A hundred pounds of Iraqi dates that took more than two months to get to America — give or take 25 years — are finally being sold at an Atlantic Avenue store.
Artist Michael Rakowitz ordered a ton of the dates back in September, as part of a project that he hoped would highlight the abnormal relations between the U.S. and an ally, Iraq.
He had no idea how abnormal they are.
Rakowitz’s first shipment got to the Jordanian border — twice — before being turned back. The shipment then went to Syria, where bribe-seeking officials held it for weeks. By the time it was released, the dates had spoiled.
A second shipment of just 50 kilograms was sent by air — but as The Brooklyn Papers reported two weeks ago, the dates were still tied up as American officials figured out what to do with 10 boxes that had the words “Product of Iraq” on them — the first time such words have been seen in these parts in 25 years, thanks to embargos, wars and sanctions.
Finally, Rakowitz’s dates were released by American customs officials this week. They went on sale on Friday.

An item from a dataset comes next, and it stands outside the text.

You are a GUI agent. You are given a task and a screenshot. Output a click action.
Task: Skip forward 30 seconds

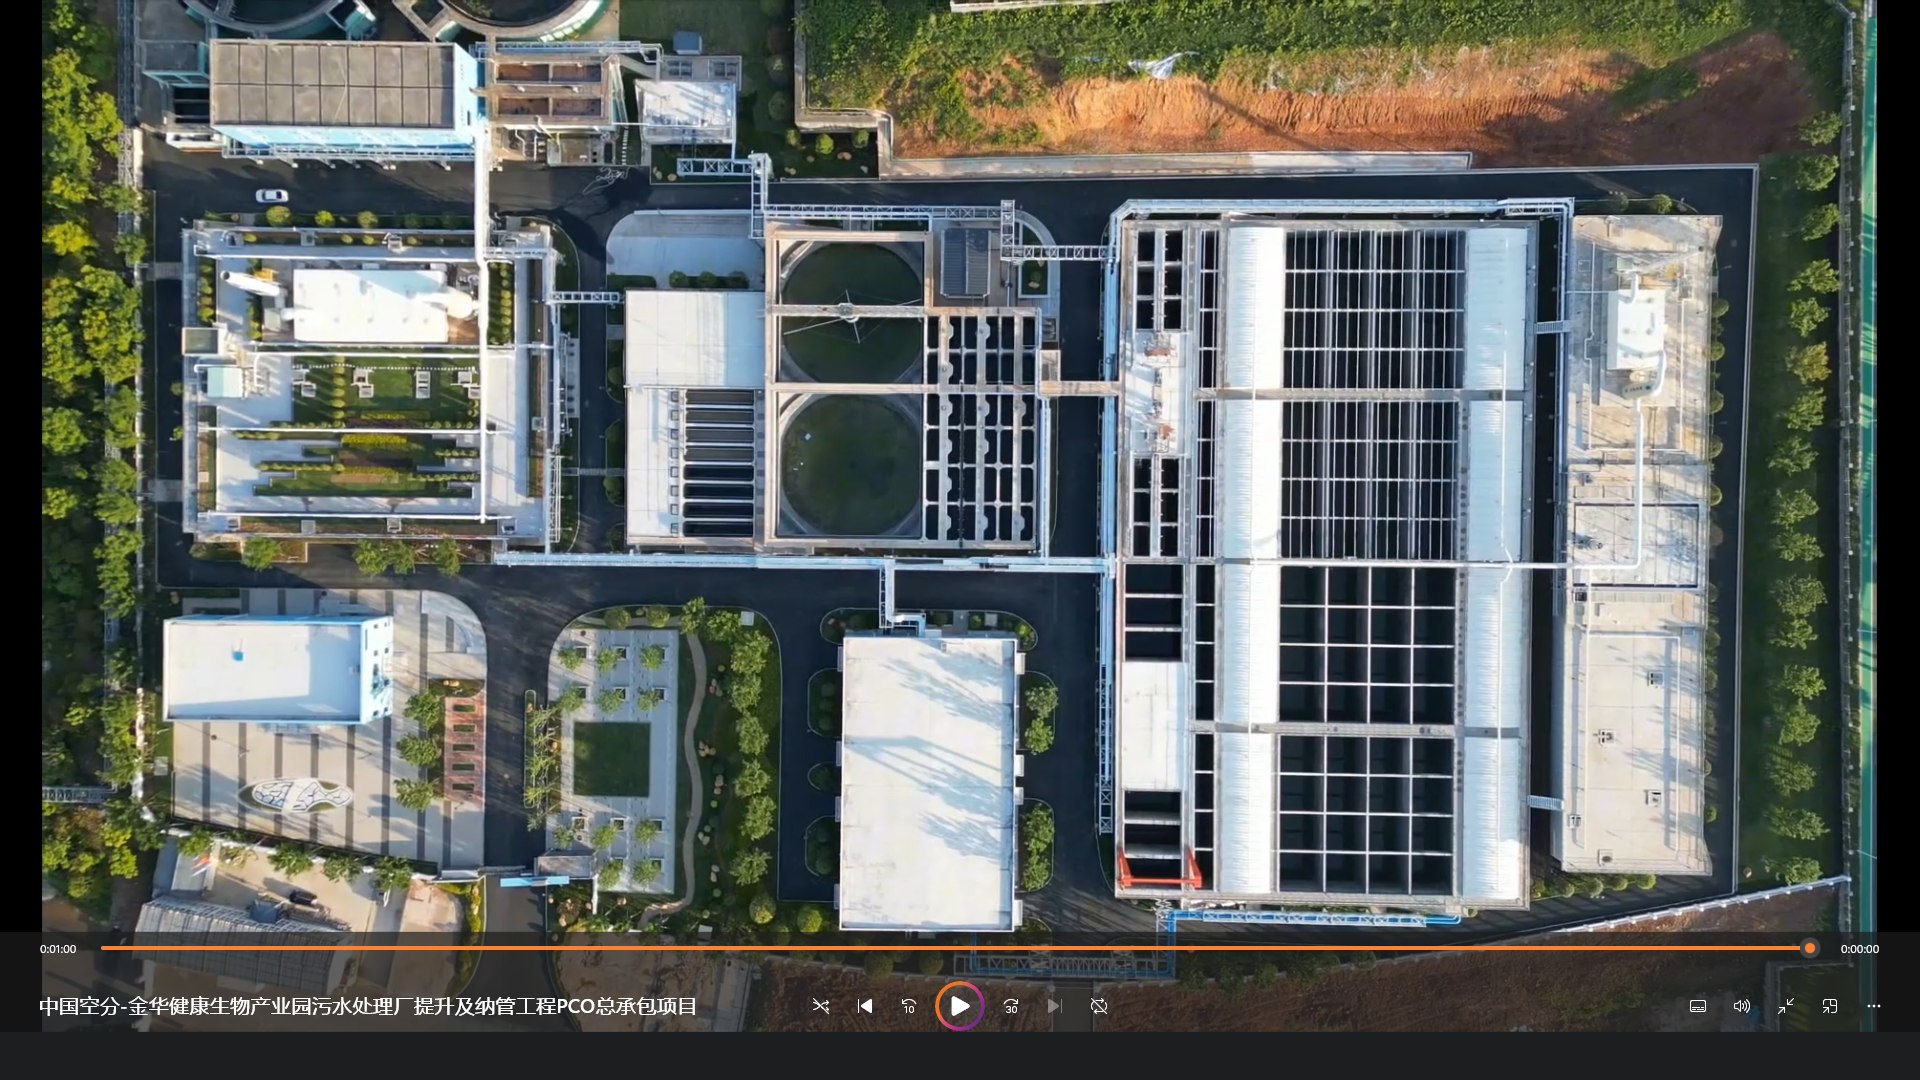pos(1011,1006)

“I actually don’t know how to feel,” said Rakowitz, whose grandfather was an Iraqi Jew.
“One of the ideas of the project was to see if America and Iraq could have normal trade. But this project showed how much further we have to go.”
Baghdad native Zeyad Kasim pre-ordered his dates and was on hand to collect them.
“I don’t even like dates,” said Kasim, who is studying at City University. “But the dates are important because they remind me of home.”
At presstime, Rakowitz hadn’t decided whether he would set the price of his dates based on his absurdly high importation costs.
“That was also part of the project — to show how expensive it is to import goods from Iraq,” he said. “But I know that the people who pre-ordered the dates would pay anything. To them, it’s about memory — ‘thikra’ in Arabic. They just want those dates.”